Historians generally praised Balfour's achievements in military and foreign policy. Cannon & Crowcroft 2015 stress the importance of the Anglo‐French Entente of 1904, and the establishment of the Committee of Imperial Defence. Rasor points to twelve historians who have examined his key role in naval and military reforms.:39–40:361–71 However, there was little political payback at the time. The local Conservative campaigns in 1906 focused mostly on a few domestic issues. Balfour gave strong support for Jackie Fisher's naval reforms.
Balfour created and chaired the Committee of Imperial Defence, which provided better long-term coordinated planning between the Army and Navy. Austen Chamberlain said Britain would have been unprepared for the World War without his Committee of Imperial Defence. He wrote, "It is impossible to overrate the services thus rendered by Balfour to the Country and Empire....[Without the CID] victory would have been impossible." Historians also praised the Anglo-French Convention (1904), which formed the basis of the Entente Cordiale with France that proved decisive in 1914.
Cabinet of Arthur Balfour
Balfour was appointed Prime Minister on 12 July 1902 while the King was recovering from his recent appendicitis operation. Changes to the Cabinet were thus not announced until 9 August, when the King was back in London. The new ministers were received in audience and took their oaths on 11 August.

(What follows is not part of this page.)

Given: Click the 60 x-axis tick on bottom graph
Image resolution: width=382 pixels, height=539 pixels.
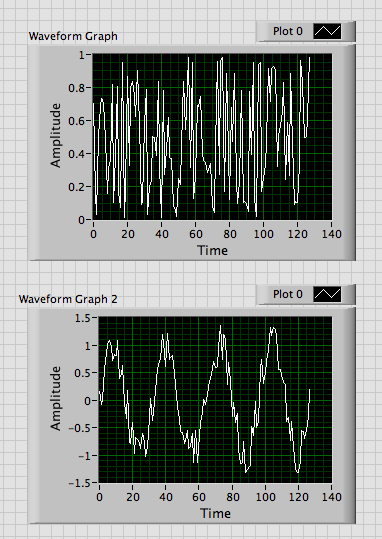Looking at the screenshot, I should (x=199, y=497).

After the general election of 1906 Balfour remained party leader, his position strengthened by Joseph Chamberlain's absence from the House of Commons after his stroke in July 1906, but he was unable to make much headway against the huge Liberal majority in the Commons. An early attempt to score a debating triumph over the government, made in Balfour's usual abstruse, theoretical style, saw Campbell-Bannerman respond with: "Enough of this foolery," to the delight of his supporters. Balfour made the controversial decision, with Lord Lansdowne, to use the heavily Unionist House of Lords as a check on the political programme and legislation of the Liberal party in the Commons. Legislation was vetoed or altered by amendments between 1906 and 1909, leading David Lloyd George to remark that the Lords was "the right hon. Gentleman's poodle. It fetches and carries for him. It barks for him. It bites anybody that he sets it on to. And we are told that this is a great revising Chamber, the safeguard of liberty in the country." The issue was forced by the Liberals with Lloyd George's People's Budget, provoking the constitutional crisis that led to the Parliament Act 1911, which limited the Lords to delaying bills for up to two years. After the Unionists lost the general elections of 1910 (despite softening the tariff reform policy with Balfour's promise of a referendum on food taxes), the Unionist peers split to allow the Parliament Act to pass the House of Lords, to prevent mass creation of Liberal peers by the new King, George V. The exhausted Balfour resigned as party leader after the crisis, and was succeeded in late 1911 by Bonar Law.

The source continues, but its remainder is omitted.